Margaret’s story is that of hard work, humility, discipline and desire to succeed in life, despite the obvious obstacles on her path. In 2010 at the age of 12, she arrived in Kakuma from Jonglei State, South Sudan accompanied by her aunt Sarah Abul, her younger brother and 3 other cousins, leaving her father, mother and two siblings behind as she pursued education at Kakuma Refugee camp. Her parents and the rest of the family eventually followed but she continued staying with her aunt Sarah because of the distance to the nearest school.

 “I really wanted to go to school immediately but every time I went, some older children would bully me and so I stayed home to avoid being bullied,” says Margaret. She gathered courage and decided to confront her fears head-on and the following year she confidently enrolled in Class 4 at Shambe Primary School, about 2km from her home.

Like many other girls in similar settings, Margaret had to balance studies and domestic chores, like fetching water and firewood, washing and occasionally assisting her aunt with cooking for the family. “I enjoy cooking and can make very good mandazi,” she says, adding that her aunt has always been very supportive and even bought a solar lantern to enable her study at night.

“Whenever she came from school, she used to assist with the work, eat dinner and then study until around 11pm. In the morning she wakes up at 5am to fetch water, help prepare breakfast before leaving for school,” says her aunt Sarah.

Education outside the camp

On the day the results were released, Margaret was unwell and had gone to the camp clinic for treatment. “While at the clinic, a boy who had also sat KCPE told me he had checked his results via SMS. Not knowing what to expect, I left the clinic without collecting my drugs and ran back home, bought airtime for my aunt’s phone and checked my results.
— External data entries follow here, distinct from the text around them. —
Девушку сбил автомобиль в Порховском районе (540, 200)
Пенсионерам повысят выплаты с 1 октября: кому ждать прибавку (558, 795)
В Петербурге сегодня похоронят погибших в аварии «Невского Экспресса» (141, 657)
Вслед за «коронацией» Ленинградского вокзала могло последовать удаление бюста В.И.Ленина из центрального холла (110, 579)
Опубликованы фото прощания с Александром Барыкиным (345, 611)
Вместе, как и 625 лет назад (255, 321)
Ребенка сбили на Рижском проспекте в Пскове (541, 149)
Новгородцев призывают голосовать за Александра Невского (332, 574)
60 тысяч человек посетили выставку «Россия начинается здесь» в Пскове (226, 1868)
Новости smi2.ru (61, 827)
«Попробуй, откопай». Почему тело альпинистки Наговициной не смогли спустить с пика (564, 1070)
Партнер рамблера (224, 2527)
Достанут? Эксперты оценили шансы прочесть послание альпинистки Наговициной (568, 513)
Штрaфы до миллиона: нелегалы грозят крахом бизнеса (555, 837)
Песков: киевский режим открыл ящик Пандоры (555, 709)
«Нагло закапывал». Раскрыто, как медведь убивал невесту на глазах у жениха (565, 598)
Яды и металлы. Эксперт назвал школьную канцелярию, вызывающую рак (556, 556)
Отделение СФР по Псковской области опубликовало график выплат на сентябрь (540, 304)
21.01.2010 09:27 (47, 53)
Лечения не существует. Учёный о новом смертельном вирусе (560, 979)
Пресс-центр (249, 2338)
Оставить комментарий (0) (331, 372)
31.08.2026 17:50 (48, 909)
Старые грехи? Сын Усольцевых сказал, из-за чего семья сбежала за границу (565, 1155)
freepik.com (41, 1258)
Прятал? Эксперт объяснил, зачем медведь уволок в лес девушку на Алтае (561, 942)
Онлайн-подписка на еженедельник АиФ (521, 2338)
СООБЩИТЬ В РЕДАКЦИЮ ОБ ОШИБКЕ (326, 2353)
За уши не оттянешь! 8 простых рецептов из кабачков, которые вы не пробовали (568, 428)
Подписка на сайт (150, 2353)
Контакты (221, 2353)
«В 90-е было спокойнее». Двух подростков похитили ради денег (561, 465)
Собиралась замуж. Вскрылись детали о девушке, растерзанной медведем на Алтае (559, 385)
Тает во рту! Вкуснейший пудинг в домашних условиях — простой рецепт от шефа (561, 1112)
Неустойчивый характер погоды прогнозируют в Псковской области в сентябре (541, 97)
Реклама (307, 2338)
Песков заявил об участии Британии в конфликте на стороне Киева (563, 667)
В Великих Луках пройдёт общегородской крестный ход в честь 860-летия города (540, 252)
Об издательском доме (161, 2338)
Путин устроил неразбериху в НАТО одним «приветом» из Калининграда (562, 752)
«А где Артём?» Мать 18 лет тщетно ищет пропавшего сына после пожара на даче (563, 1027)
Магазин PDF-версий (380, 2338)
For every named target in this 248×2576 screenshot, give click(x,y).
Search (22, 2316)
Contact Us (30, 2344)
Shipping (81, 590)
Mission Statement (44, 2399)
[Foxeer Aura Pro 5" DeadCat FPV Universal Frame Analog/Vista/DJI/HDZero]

I could not believe what I saw on the screen until I went to school and confirmed that I had actually scored 400 marks,” says Margaret with a wide grin.

She also adds that it was a big miracle for her, having failed to finish a previous paper and having not done the county preparatory mocks due to sickness. “Kiswahili was the most challenging one for me,” she says, though she still scored an A with 80%. She is full of praise for her Kenyan class teacher who kept on encouraging and guiding the candidates as they prepared for the exams. “He brought us many books and revision materials and spared his time to help us understand questions better,” explains Margaret.

Margaret now expects to join a national school, giving her an opportunity to go outside Kakuma Refugee camp for the first time since 2010. “I want to study law and eventually become a judge,” she reveals excitedly.

Promote girls´ education

Some of Margaret’s best memories of school include the mid-morning porridge that provides students with much-needed energy. “Some children go to school on empty stomachs and cannot even concentrate in class without that porridge,” she says, adding that growing up and attending school in a refugee camp has taught her to always work hard and stay focused. “You can achieve anything despite your surroundings if you do your part and leave the rest to God,” she says. “Success does not just come, you have to work hard for it.”

The camp has 20 primary schools and 12 pre-schools with a combined student population of 71,972, of which 28,773 are girls.

Out of the 2,865 students who sat the exam, 94 percent passed, an improvement from 87 percent in 2014. This means that, in accordance with government requirements for secondary schools admission, these 2,679 students from Kakuma Refugee Camp are eligible to pursue further education in government schools outside the camp. “The key issue now is to put in concerted efforts to see to it that all the meriting pupils get form 1 placement both in the camp and the government schools,” LWF country representative in Kenya-Djibouti, Lennart Hernander, says.

The schools are funded by United Nations High Commissioner for Refugees. The World Food Programme supports with a daily cup of porridge for every child attending school in the camp. Students are taught by teachers trained by the LWF, many of which are refugees themselves.